[Excerpts from a dataset]

------------------------------------------------

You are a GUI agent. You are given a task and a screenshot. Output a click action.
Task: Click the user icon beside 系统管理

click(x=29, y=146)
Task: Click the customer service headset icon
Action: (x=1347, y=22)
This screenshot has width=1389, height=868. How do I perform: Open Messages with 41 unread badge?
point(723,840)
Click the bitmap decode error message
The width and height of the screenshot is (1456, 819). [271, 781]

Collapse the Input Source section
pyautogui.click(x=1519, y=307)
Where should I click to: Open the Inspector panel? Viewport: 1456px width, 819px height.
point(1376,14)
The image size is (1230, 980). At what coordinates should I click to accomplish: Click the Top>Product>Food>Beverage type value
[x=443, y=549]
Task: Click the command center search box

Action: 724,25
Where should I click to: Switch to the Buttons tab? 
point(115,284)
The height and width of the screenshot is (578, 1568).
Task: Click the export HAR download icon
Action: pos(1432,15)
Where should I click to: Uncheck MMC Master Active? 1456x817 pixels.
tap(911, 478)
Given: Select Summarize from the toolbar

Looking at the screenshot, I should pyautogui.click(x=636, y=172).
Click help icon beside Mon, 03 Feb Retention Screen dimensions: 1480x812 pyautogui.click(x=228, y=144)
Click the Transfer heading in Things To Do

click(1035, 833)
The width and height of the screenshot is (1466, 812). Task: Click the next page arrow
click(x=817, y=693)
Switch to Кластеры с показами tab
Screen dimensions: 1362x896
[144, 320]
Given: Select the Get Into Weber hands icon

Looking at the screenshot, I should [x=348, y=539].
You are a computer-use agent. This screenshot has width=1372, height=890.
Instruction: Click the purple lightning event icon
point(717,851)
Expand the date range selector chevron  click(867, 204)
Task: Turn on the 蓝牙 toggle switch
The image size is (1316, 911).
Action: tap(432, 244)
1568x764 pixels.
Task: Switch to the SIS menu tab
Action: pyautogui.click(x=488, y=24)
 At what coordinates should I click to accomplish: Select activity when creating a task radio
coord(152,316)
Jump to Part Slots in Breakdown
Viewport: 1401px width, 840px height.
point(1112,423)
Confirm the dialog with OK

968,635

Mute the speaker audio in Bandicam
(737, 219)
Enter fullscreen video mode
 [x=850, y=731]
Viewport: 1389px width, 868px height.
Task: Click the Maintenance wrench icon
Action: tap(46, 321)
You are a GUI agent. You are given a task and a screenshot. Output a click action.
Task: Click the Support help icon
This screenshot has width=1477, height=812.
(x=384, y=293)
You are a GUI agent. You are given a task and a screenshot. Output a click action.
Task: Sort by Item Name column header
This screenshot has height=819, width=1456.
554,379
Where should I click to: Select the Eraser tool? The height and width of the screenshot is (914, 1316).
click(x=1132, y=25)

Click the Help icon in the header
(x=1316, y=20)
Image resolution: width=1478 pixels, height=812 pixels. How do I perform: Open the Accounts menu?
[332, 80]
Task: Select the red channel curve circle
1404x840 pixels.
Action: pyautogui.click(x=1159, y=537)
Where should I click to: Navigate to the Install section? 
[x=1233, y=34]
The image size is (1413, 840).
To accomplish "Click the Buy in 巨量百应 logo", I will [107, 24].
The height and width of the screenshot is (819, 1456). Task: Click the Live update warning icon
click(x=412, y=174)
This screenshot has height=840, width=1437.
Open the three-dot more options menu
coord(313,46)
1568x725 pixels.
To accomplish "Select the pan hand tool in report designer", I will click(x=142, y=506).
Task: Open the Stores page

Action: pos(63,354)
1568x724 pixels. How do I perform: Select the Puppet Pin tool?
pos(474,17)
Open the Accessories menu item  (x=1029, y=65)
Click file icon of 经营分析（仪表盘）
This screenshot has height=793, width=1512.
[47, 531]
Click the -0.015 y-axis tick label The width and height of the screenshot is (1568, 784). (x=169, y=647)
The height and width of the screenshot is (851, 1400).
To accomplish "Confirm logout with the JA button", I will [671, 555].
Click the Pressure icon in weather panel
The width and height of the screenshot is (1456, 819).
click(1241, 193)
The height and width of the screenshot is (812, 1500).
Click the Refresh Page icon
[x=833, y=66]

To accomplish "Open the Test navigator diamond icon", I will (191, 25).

------------------------------------------------

**What you have to do:**
Write each record out again exactly.

**Exercise response:**
You are a GUI agent. You are given a task and a screenshot. Output a click action.
Task: Click the user icon beside 系统管理

click(x=29, y=146)
Task: Click the customer service headset icon
Action: (x=1347, y=22)
This screenshot has width=1389, height=868. How do I perform: Open Messages with 41 unread badge?
point(723,840)
Click the bitmap decode error message
The width and height of the screenshot is (1456, 819). [271, 781]

Collapse the Input Source section
pyautogui.click(x=1519, y=307)
Where should I click to: Open the Inspector panel? Viewport: 1456px width, 819px height.
point(1376,14)
The image size is (1230, 980). At what coordinates should I click to accomplish: Click the Top>Product>Food>Beverage type value
[x=443, y=549]
Task: Click the command center search box

Action: 724,25
Where should I click to: Switch to the Buttons tab? 
point(115,284)
The height and width of the screenshot is (578, 1568).
Task: Click the export HAR download icon
Action: pos(1432,15)
Where should I click to: Uncheck MMC Master Active? 1456x817 pixels.
tap(911, 478)
Given: Select Summarize from the toolbar

Looking at the screenshot, I should pyautogui.click(x=636, y=172).
Click help icon beside Mon, 03 Feb Retention Screen dimensions: 1480x812 pyautogui.click(x=228, y=144)
Click the Transfer heading in Things To Do

click(1035, 833)
The width and height of the screenshot is (1466, 812). Task: Click the next page arrow
click(x=817, y=693)
Switch to Кластеры с показами tab
Screen dimensions: 1362x896
[144, 320]
Given: Select the Get Into Weber hands icon

Looking at the screenshot, I should [x=348, y=539].
You are a computer-use agent. This screenshot has width=1372, height=890.
Instruction: Click the purple lightning event icon
point(717,851)
Expand the date range selector chevron  click(867, 204)
Task: Turn on the 蓝牙 toggle switch
The image size is (1316, 911).
Action: tap(432, 244)
1568x764 pixels.
Task: Switch to the SIS menu tab
Action: pyautogui.click(x=488, y=24)
 At what coordinates should I click to accomplish: Select activity when creating a task radio
coord(152,316)
Jump to Part Slots in Breakdown
Viewport: 1401px width, 840px height.
point(1112,423)
Confirm the dialog with OK

968,635

Mute the speaker audio in Bandicam
(737, 219)
Enter fullscreen video mode
 [x=850, y=731]
Viewport: 1389px width, 868px height.
Task: Click the Maintenance wrench icon
Action: tap(46, 321)
You are a GUI agent. You are given a task and a screenshot. Output a click action.
Task: Click the Support help icon
This screenshot has width=1477, height=812.
(x=384, y=293)
You are a GUI agent. You are given a task and a screenshot. Output a click action.
Task: Sort by Item Name column header
This screenshot has height=819, width=1456.
554,379
Where should I click to: Select the Eraser tool? The height and width of the screenshot is (914, 1316).
click(x=1132, y=25)

Click the Help icon in the header
(x=1316, y=20)
Image resolution: width=1478 pixels, height=812 pixels. How do I perform: Open the Accounts menu?
[332, 80]
Task: Select the red channel curve circle
1404x840 pixels.
Action: pyautogui.click(x=1159, y=537)
Where should I click to: Navigate to the Install section? 
[x=1233, y=34]
The image size is (1413, 840).
To accomplish "Click the Buy in 巨量百应 logo", I will [107, 24].
The height and width of the screenshot is (819, 1456). Task: Click the Live update warning icon
click(x=412, y=174)
This screenshot has height=840, width=1437.
Open the three-dot more options menu
coord(313,46)
1568x725 pixels.
To accomplish "Select the pan hand tool in report designer", I will click(x=142, y=506).
Task: Open the Stores page

Action: pos(63,354)
1568x724 pixels. How do I perform: Select the Puppet Pin tool?
pos(474,17)
Open the Accessories menu item  (x=1029, y=65)
Click file icon of 经营分析（仪表盘）
This screenshot has height=793, width=1512.
[47, 531]
Click the -0.015 y-axis tick label The width and height of the screenshot is (1568, 784). (x=169, y=647)
The height and width of the screenshot is (851, 1400).
To accomplish "Confirm logout with the JA button", I will [671, 555].
Click the Pressure icon in weather panel
The width and height of the screenshot is (1456, 819).
click(1241, 193)
The height and width of the screenshot is (812, 1500).
Click the Refresh Page icon
[x=833, y=66]

To accomplish "Open the Test navigator diamond icon", I will (191, 25).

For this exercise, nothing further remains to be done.